**Instruction:** Rewrite the items below, changing "dialog" to "popup" and leaving everything else as it is. Omit the pictures from your answer.

** start of Data lines **

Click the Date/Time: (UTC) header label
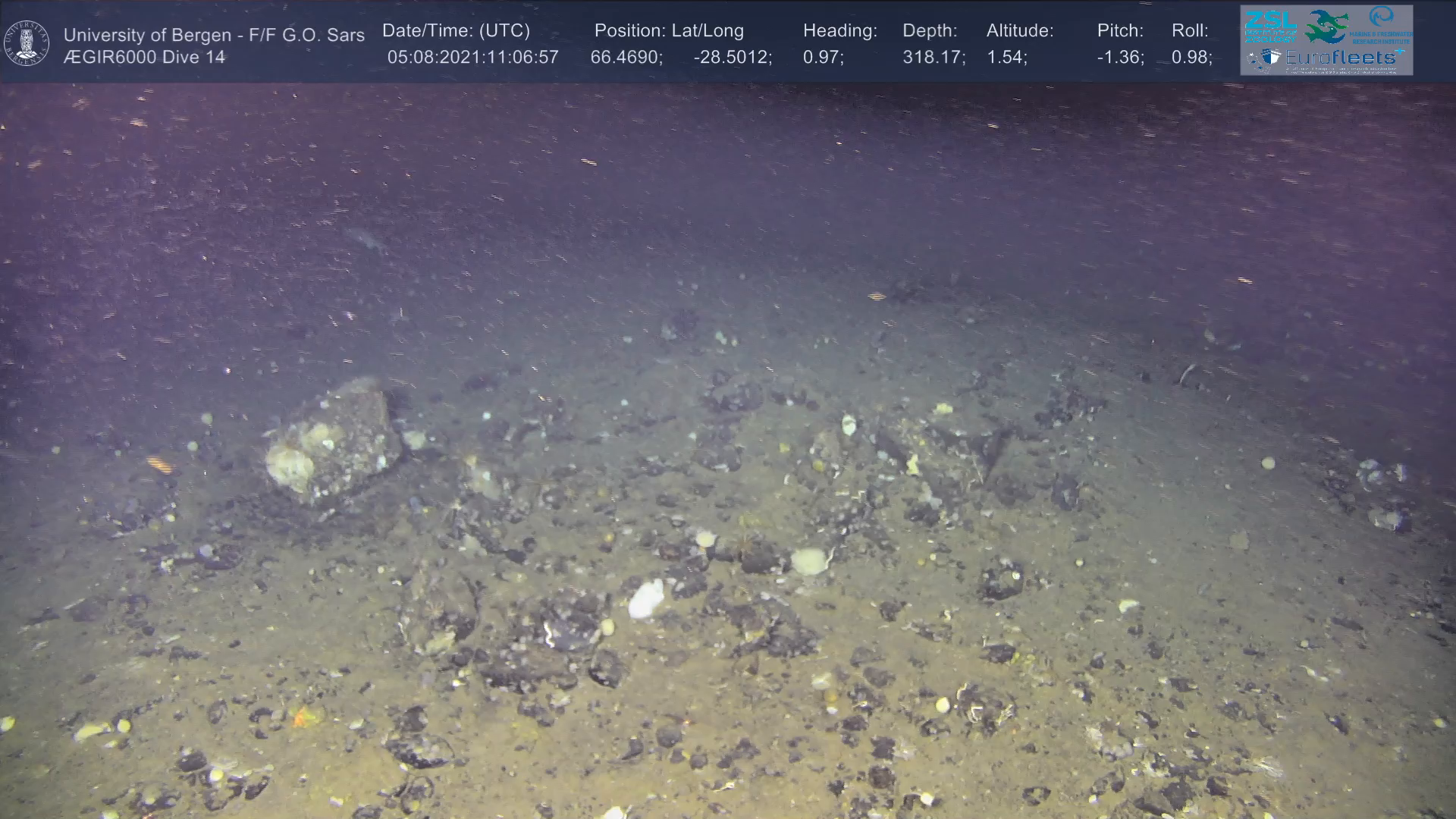Viewport: 1456px width, 819px height. point(456,31)
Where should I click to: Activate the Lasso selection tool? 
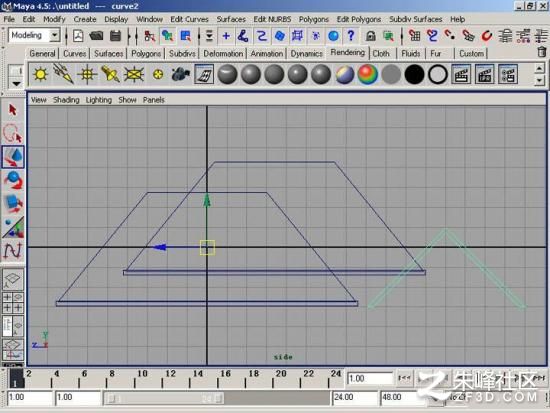click(13, 133)
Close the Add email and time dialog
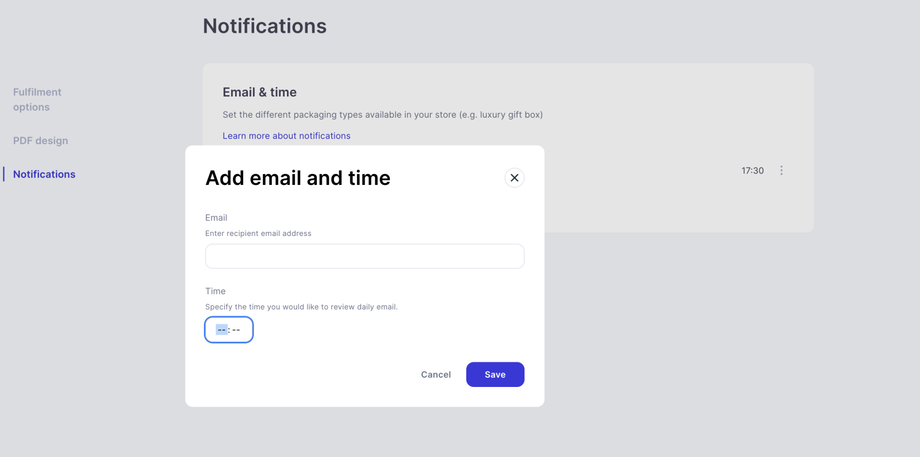The height and width of the screenshot is (457, 920). (514, 178)
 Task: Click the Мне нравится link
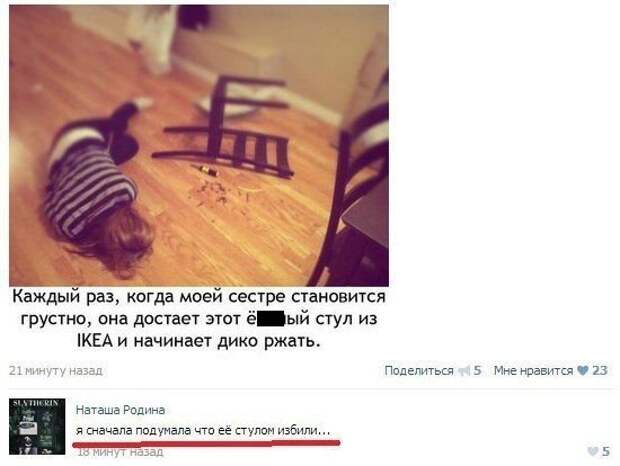[533, 370]
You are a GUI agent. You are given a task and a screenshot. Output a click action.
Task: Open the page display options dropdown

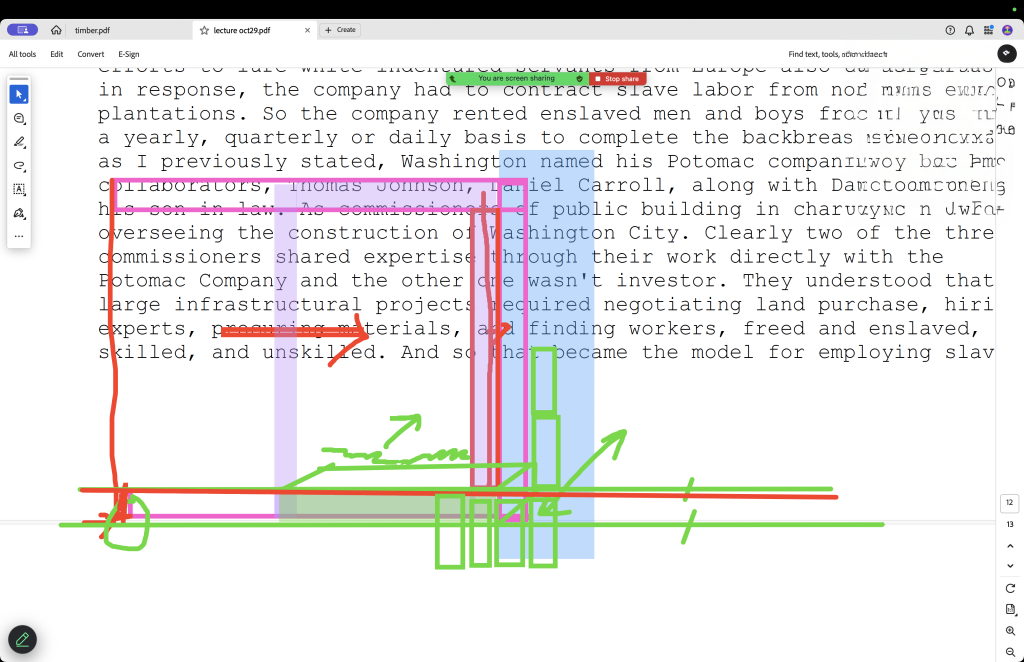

** end of Data lines **

**Result for this exercise:**
Click the Date/Time: (UTC) header label
Viewport: 1456px width, 819px height. point(456,31)
Where should I click to: Activate the Lasso selection tool? 
click(13, 133)
Close the Add email and time popup
The height and width of the screenshot is (457, 920). (514, 178)
 Task: Click the Мне нравится link
[533, 370]
You are a GUI agent. You are given a task and a screenshot. Output a click action.
Task: Open the page display options dropdown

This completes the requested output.